◆ **Work to be completed**
Only the lines from the "Follow the account erasure request link" line through the last line of the material below belong in the answer, reproduced exactly and with no pictures.

◆ **Task inputs**
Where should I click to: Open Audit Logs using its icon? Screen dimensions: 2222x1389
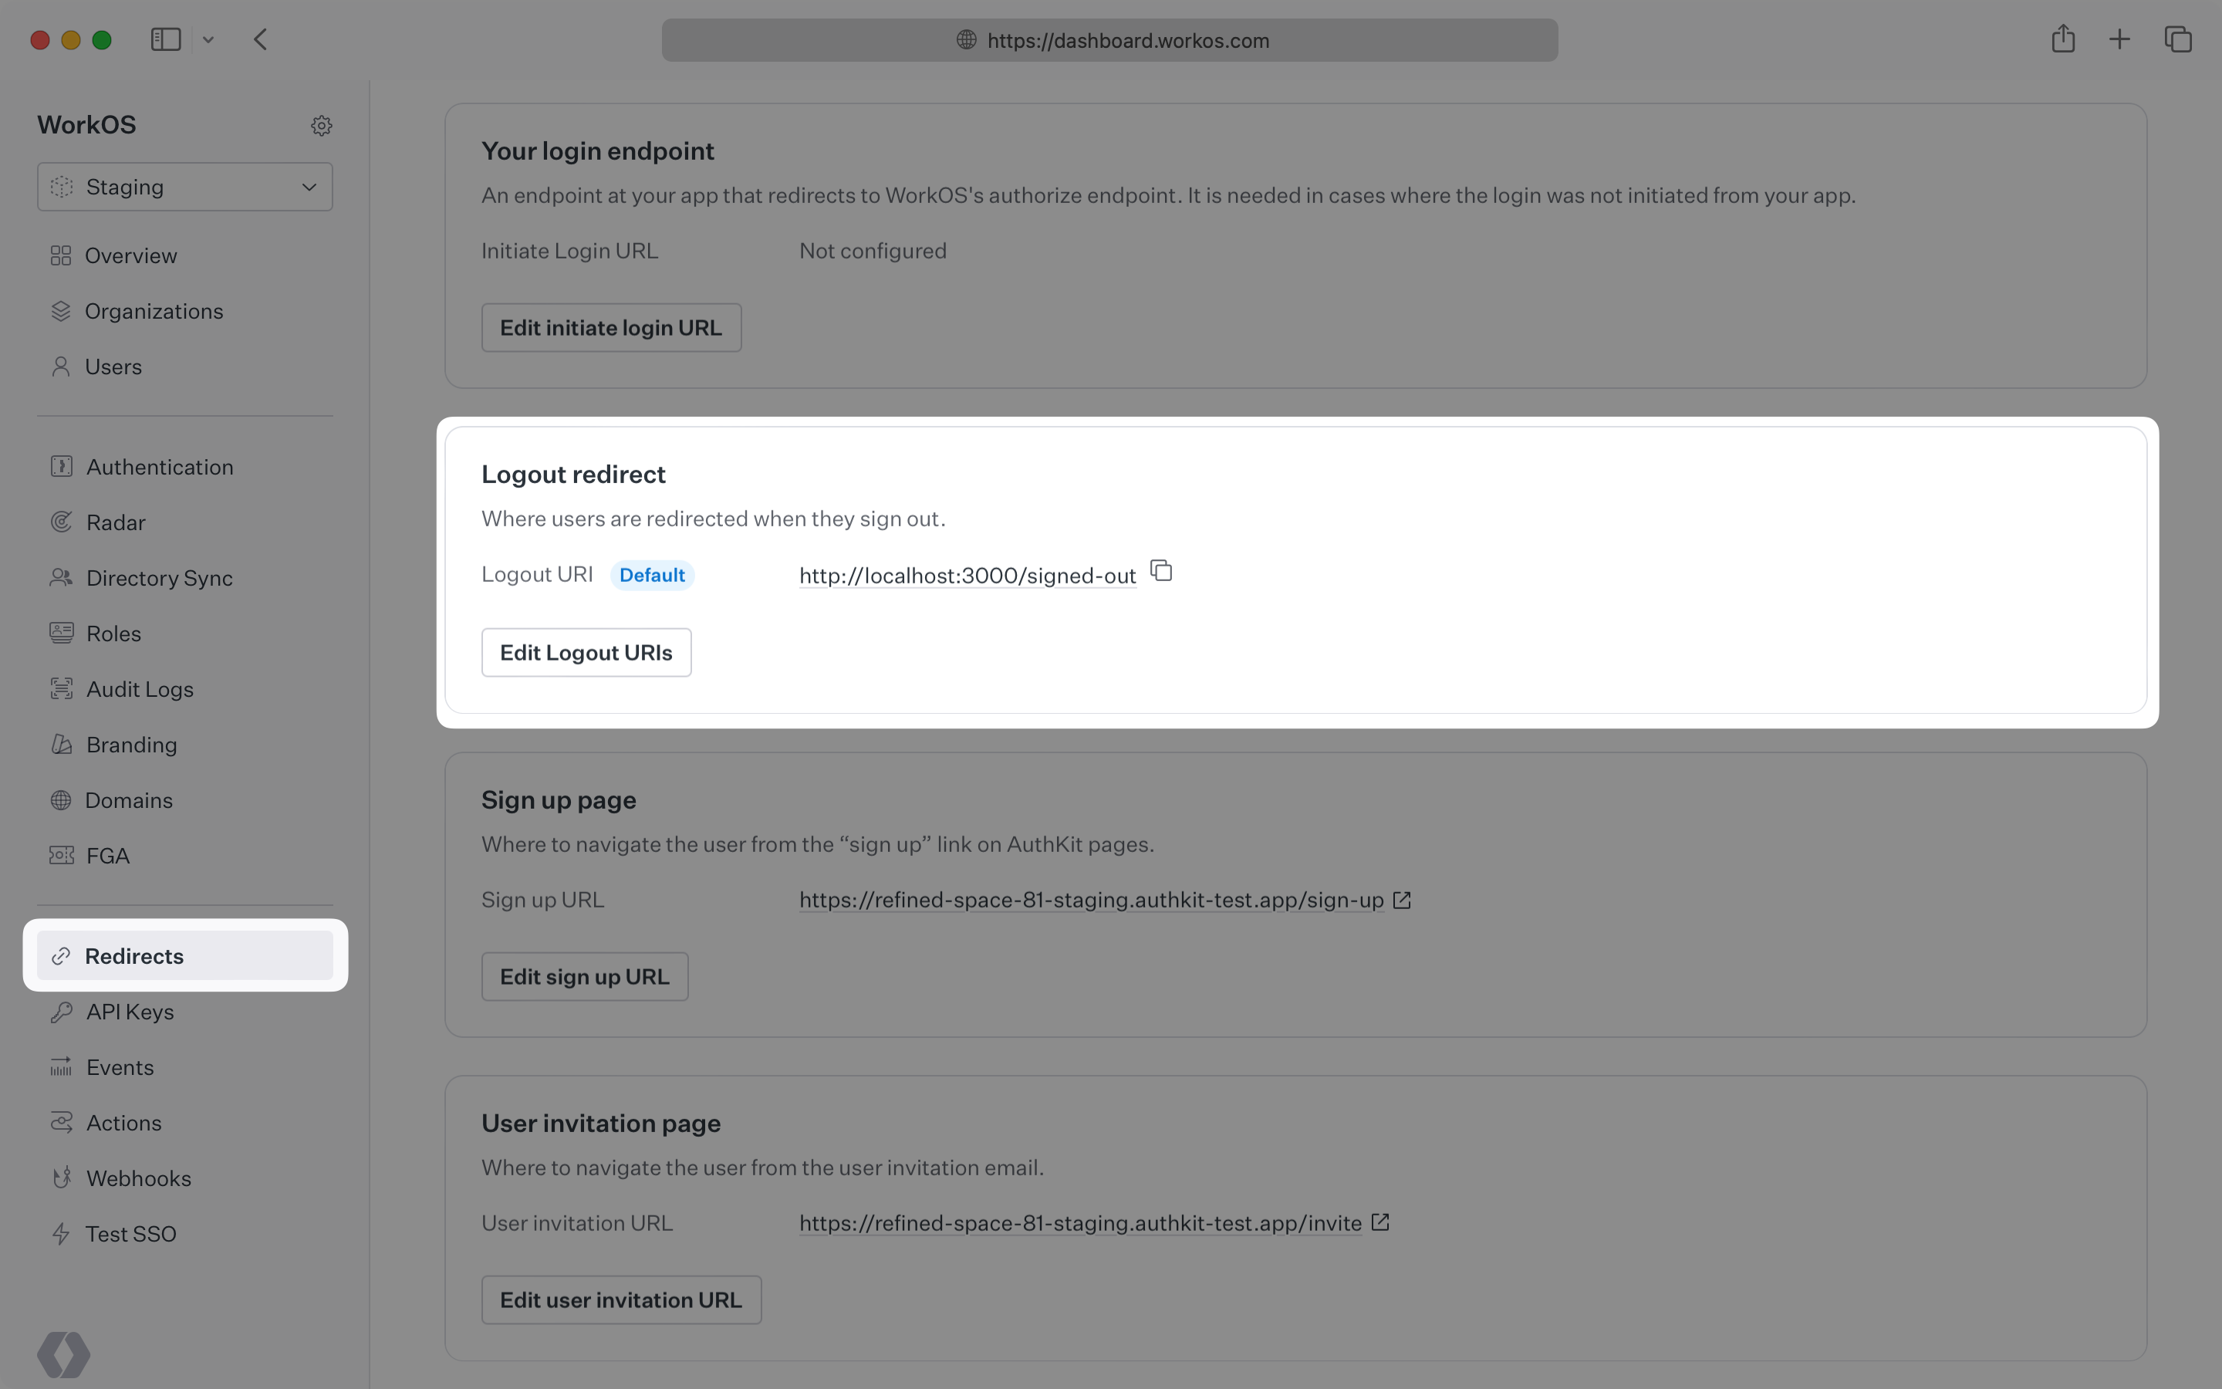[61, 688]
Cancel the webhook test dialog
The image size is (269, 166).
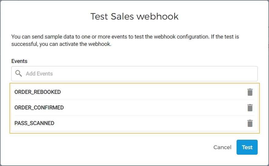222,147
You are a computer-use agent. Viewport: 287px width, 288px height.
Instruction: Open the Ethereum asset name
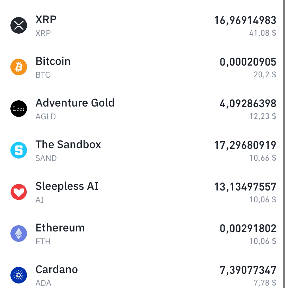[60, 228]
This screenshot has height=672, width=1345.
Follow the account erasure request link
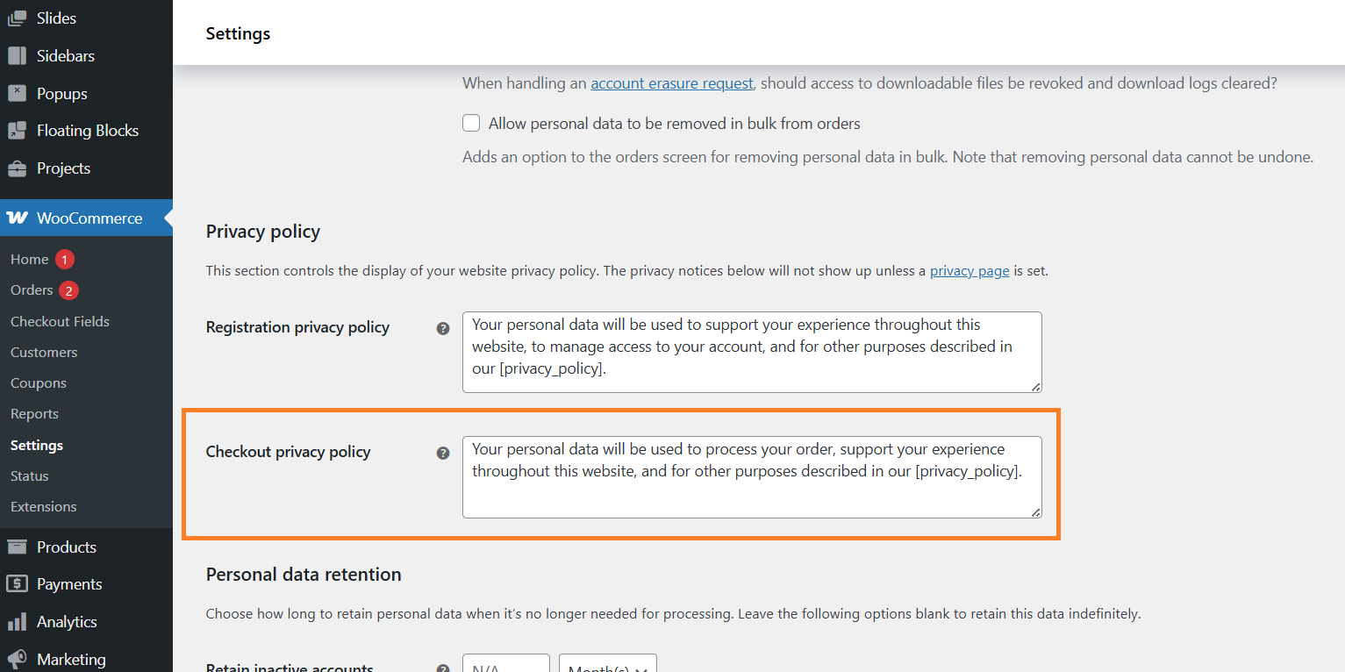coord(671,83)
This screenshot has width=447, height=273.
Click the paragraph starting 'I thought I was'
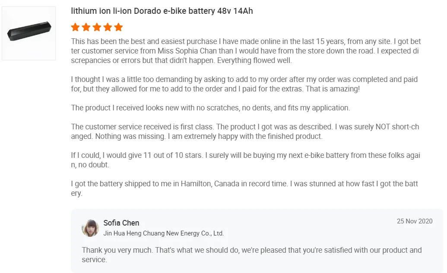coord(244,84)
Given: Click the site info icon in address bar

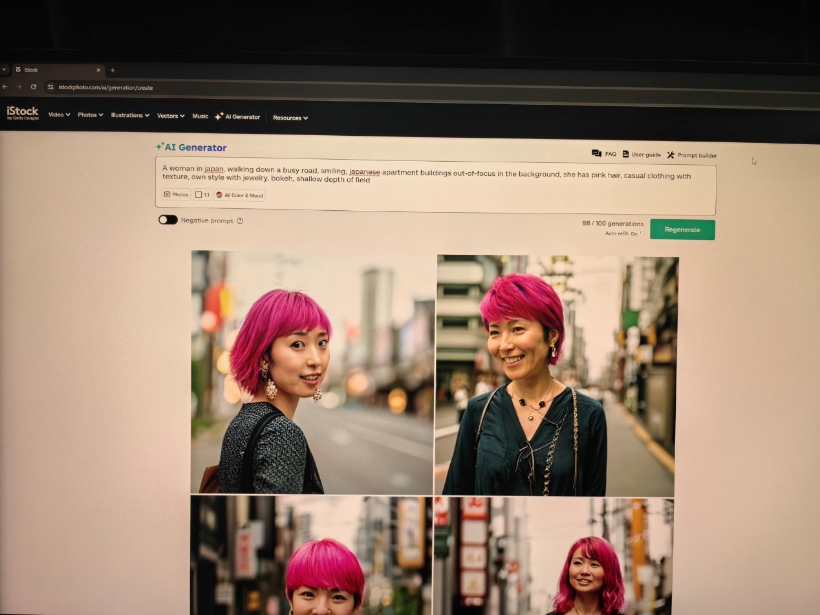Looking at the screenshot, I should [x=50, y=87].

◆ **Reply to the task**
Follow the account erasure request link
coord(671,83)
This screenshot has width=447, height=273.
Click the paragraph starting 'I thought I was'
coord(244,84)
Given: Click the site info icon in address bar

Looking at the screenshot, I should [x=50, y=87].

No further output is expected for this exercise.